* WORK TO COMPLETE:
Each entry has to be printed again exactly.

Records from a collection
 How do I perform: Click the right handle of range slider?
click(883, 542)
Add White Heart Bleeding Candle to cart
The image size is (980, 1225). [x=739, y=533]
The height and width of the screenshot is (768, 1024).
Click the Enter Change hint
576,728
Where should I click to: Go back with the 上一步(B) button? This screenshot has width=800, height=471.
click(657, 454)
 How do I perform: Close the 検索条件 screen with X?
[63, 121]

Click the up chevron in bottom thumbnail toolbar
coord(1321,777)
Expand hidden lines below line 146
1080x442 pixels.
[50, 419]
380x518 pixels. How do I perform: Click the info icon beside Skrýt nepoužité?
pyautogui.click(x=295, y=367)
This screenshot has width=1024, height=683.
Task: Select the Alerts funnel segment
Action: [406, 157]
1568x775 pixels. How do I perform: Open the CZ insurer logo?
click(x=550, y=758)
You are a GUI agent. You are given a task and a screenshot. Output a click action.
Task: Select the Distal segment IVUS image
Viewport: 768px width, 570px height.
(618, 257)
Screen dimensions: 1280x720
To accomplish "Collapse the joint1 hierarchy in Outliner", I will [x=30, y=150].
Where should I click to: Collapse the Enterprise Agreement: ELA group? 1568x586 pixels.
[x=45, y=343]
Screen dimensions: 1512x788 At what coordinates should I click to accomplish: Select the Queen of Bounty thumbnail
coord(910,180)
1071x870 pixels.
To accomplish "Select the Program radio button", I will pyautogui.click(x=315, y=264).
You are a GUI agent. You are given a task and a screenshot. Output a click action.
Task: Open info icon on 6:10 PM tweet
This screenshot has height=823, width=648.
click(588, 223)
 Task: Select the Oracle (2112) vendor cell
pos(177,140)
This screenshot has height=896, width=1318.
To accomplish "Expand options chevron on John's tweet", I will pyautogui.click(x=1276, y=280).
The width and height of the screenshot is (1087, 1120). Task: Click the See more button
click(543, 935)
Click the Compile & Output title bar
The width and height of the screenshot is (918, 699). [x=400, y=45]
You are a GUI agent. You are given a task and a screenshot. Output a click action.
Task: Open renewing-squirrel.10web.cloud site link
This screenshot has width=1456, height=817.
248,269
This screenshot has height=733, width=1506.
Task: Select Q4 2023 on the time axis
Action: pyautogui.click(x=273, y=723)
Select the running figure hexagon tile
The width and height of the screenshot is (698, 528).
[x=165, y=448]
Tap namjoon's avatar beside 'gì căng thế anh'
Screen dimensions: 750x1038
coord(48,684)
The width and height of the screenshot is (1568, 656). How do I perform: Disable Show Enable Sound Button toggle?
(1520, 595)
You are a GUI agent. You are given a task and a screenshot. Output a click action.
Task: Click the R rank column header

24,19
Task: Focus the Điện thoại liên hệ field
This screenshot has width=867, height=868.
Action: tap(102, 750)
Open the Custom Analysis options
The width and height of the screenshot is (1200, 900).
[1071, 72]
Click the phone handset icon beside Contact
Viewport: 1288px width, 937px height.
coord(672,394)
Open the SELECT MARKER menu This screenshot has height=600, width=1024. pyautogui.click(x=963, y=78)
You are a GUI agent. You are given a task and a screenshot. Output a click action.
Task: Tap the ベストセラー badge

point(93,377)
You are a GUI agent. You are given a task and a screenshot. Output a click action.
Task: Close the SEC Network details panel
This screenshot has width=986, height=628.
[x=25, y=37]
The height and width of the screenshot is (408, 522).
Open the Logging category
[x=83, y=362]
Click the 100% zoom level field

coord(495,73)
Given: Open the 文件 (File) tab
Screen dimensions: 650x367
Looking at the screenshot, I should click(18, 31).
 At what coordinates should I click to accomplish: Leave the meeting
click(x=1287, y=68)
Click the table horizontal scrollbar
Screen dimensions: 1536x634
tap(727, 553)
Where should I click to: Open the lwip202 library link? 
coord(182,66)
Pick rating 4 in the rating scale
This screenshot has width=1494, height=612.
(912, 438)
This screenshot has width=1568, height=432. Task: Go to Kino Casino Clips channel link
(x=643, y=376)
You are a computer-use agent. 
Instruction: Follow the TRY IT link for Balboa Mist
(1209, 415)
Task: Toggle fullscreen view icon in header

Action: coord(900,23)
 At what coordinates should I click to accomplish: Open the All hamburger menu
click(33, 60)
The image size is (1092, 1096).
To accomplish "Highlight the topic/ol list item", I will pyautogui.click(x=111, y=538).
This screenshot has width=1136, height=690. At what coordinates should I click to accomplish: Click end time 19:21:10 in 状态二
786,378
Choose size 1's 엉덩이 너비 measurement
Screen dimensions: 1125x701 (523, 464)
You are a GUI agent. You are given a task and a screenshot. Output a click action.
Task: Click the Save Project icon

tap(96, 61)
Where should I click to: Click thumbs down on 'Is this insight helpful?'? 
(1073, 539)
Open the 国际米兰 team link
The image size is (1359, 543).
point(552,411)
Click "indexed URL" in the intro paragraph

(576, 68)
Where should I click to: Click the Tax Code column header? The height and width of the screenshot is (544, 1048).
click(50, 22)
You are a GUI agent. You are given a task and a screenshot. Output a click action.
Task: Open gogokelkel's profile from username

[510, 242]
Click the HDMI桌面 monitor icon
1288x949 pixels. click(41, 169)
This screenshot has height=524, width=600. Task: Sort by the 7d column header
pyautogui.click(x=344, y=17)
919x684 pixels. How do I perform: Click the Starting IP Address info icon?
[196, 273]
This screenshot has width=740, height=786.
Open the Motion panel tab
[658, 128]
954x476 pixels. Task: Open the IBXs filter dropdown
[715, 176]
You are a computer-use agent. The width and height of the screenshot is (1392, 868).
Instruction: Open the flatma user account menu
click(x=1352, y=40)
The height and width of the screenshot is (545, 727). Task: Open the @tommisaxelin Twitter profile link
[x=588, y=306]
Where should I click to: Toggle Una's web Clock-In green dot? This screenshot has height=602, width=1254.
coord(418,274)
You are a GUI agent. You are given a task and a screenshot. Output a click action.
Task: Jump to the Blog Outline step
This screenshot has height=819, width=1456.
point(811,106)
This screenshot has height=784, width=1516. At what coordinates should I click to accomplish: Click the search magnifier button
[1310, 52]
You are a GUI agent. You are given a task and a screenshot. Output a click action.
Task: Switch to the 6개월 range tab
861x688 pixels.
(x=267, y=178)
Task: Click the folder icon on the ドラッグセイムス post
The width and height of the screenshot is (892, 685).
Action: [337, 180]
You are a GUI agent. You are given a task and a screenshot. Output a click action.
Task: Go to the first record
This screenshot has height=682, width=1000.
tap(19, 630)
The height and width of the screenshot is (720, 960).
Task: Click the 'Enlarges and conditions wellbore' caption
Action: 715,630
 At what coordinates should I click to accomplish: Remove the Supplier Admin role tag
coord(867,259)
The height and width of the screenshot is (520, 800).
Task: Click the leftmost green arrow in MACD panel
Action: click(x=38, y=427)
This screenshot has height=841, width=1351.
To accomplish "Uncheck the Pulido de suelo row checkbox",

* SOLUTION FOR THIS TASK:
 How do I perform: Click the right handle of range slider?
click(883, 542)
Add White Heart Bleeding Candle to cart
The image size is (980, 1225). [x=739, y=533]
The height and width of the screenshot is (768, 1024).
Click the Enter Change hint
576,728
Where should I click to: Go back with the 上一步(B) button? This screenshot has width=800, height=471.
click(657, 454)
 How do I perform: Close the 検索条件 screen with X?
[63, 121]

Click the up chevron in bottom thumbnail toolbar
coord(1321,777)
Expand hidden lines below line 146
1080x442 pixels.
[50, 419]
380x518 pixels. How do I perform: Click the info icon beside Skrýt nepoužité?
pyautogui.click(x=295, y=367)
This screenshot has width=1024, height=683.
Task: Select the Alerts funnel segment
Action: [406, 157]
1568x775 pixels. How do I perform: Open the CZ insurer logo?
click(x=550, y=758)
You are a GUI agent. You are given a task and a screenshot. Output a click action.
Task: Select the Distal segment IVUS image
Viewport: 768px width, 570px height.
(618, 257)
Screen dimensions: 1280x720
To accomplish "Collapse the joint1 hierarchy in Outliner", I will [x=30, y=150].
Where should I click to: Collapse the Enterprise Agreement: ELA group? 1568x586 pixels.
[x=45, y=343]
Screen dimensions: 1512x788 At what coordinates should I click to accomplish: Select the Queen of Bounty thumbnail
coord(910,180)
1071x870 pixels.
To accomplish "Select the Program radio button", I will pyautogui.click(x=315, y=264).
You are a GUI agent. You are given a task and a screenshot. Output a click action.
Task: Open info icon on 6:10 PM tweet
This screenshot has height=823, width=648.
click(588, 223)
 Task: Select the Oracle (2112) vendor cell
pos(177,140)
This screenshot has height=896, width=1318.
To accomplish "Expand options chevron on John's tweet", I will pyautogui.click(x=1276, y=280).
The width and height of the screenshot is (1087, 1120). Task: Click the See more button
click(543, 935)
Click the Compile & Output title bar
The width and height of the screenshot is (918, 699). [x=400, y=45]
You are a GUI agent. You are given a task and a screenshot. Output a click action.
Task: Open renewing-squirrel.10web.cloud site link
This screenshot has width=1456, height=817.
248,269
This screenshot has height=733, width=1506.
Task: Select Q4 2023 on the time axis
Action: pyautogui.click(x=273, y=723)
Select the running figure hexagon tile
The width and height of the screenshot is (698, 528).
[x=165, y=448]
Tap namjoon's avatar beside 'gì căng thế anh'
Screen dimensions: 750x1038
coord(48,684)
The width and height of the screenshot is (1568, 656). How do I perform: Disable Show Enable Sound Button toggle?
(1520, 595)
You are a GUI agent. You are given a task and a screenshot. Output a click action.
Task: Click the R rank column header

24,19
Task: Focus the Điện thoại liên hệ field
This screenshot has width=867, height=868.
Action: tap(102, 750)
Open the Custom Analysis options
The width and height of the screenshot is (1200, 900).
[1071, 72]
Click the phone handset icon beside Contact
Viewport: 1288px width, 937px height.
coord(672,394)
Open the SELECT MARKER menu This screenshot has height=600, width=1024. pyautogui.click(x=963, y=78)
You are a GUI agent. You are given a task and a screenshot. Output a click action.
Task: Tap the ベストセラー badge

point(93,377)
You are a GUI agent. You are given a task and a screenshot. Output a click action.
Task: Close the SEC Network details panel
This screenshot has width=986, height=628.
[x=25, y=37]
The height and width of the screenshot is (408, 522).
Open the Logging category
[x=83, y=362]
Click the 100% zoom level field

coord(495,73)
Given: Open the 文件 (File) tab
Screen dimensions: 650x367
Looking at the screenshot, I should click(18, 31).
 At what coordinates should I click to accomplish: Leave the meeting
click(x=1287, y=68)
Click the table horizontal scrollbar
Screen dimensions: 1536x634
tap(727, 553)
Where should I click to: Open the lwip202 library link? 
coord(182,66)
Pick rating 4 in the rating scale
This screenshot has width=1494, height=612.
(912, 438)
This screenshot has width=1568, height=432. Task: Go to Kino Casino Clips channel link
(x=643, y=376)
You are a computer-use agent. 
Instruction: Follow the TRY IT link for Balboa Mist
(1209, 415)
Task: Toggle fullscreen view icon in header

Action: coord(900,23)
 At what coordinates should I click to accomplish: Open the All hamburger menu
click(33, 60)
The image size is (1092, 1096).
To accomplish "Highlight the topic/ol list item", I will pyautogui.click(x=111, y=538).
This screenshot has width=1136, height=690. At what coordinates should I click to accomplish: Click end time 19:21:10 in 状态二
786,378
Choose size 1's 엉덩이 너비 measurement
Screen dimensions: 1125x701 (523, 464)
You are a GUI agent. You are given a task and a screenshot. Output a click action.
Task: Click the Save Project icon

tap(96, 61)
Where should I click to: Click thumbs down on 'Is this insight helpful?'? 
(1073, 539)
Open the 国际米兰 team link
The image size is (1359, 543).
point(552,411)
Click "indexed URL" in the intro paragraph

(576, 68)
Where should I click to: Click the Tax Code column header? The height and width of the screenshot is (544, 1048).
click(50, 22)
You are a GUI agent. You are given a task and a screenshot. Output a click action.
Task: Open gogokelkel's profile from username

[510, 242]
Click the HDMI桌面 monitor icon
1288x949 pixels. click(41, 169)
This screenshot has height=524, width=600. Task: Sort by the 7d column header
pyautogui.click(x=344, y=17)
919x684 pixels. How do I perform: Click the Starting IP Address info icon?
[196, 273]
This screenshot has width=740, height=786.
Open the Motion panel tab
[658, 128]
954x476 pixels. Task: Open the IBXs filter dropdown
[715, 176]
You are a computer-use agent. The width and height of the screenshot is (1392, 868).
Instruction: Open the flatma user account menu
click(x=1352, y=40)
The height and width of the screenshot is (545, 727). Task: Open the @tommisaxelin Twitter profile link
[x=588, y=306]
Where should I click to: Toggle Una's web Clock-In green dot? This screenshot has height=602, width=1254.
coord(418,274)
You are a GUI agent. You are given a task and a screenshot. Output a click action.
Task: Jump to the Blog Outline step
This screenshot has height=819, width=1456.
point(811,106)
This screenshot has height=784, width=1516. At what coordinates should I click to accomplish: Click the search magnifier button
[1310, 52]
You are a GUI agent. You are given a task and a screenshot. Output a click action.
Task: Switch to the 6개월 range tab
861x688 pixels.
(x=267, y=178)
Task: Click the folder icon on the ドラッグセイムス post
The width and height of the screenshot is (892, 685).
Action: [337, 180]
You are a GUI agent. You are given a task and a screenshot. Output a click action.
Task: Go to the first record
This screenshot has height=682, width=1000.
tap(19, 630)
The height and width of the screenshot is (720, 960).
Task: Click the 'Enlarges and conditions wellbore' caption
Action: 715,630
 At what coordinates should I click to accomplish: Remove the Supplier Admin role tag
coord(867,259)
The height and width of the screenshot is (520, 800).
Task: Click the leftmost green arrow in MACD panel
Action: click(x=38, y=427)
This screenshot has height=841, width=1351.
To accomplish "Uncheck the Pulido de suelo row checkbox",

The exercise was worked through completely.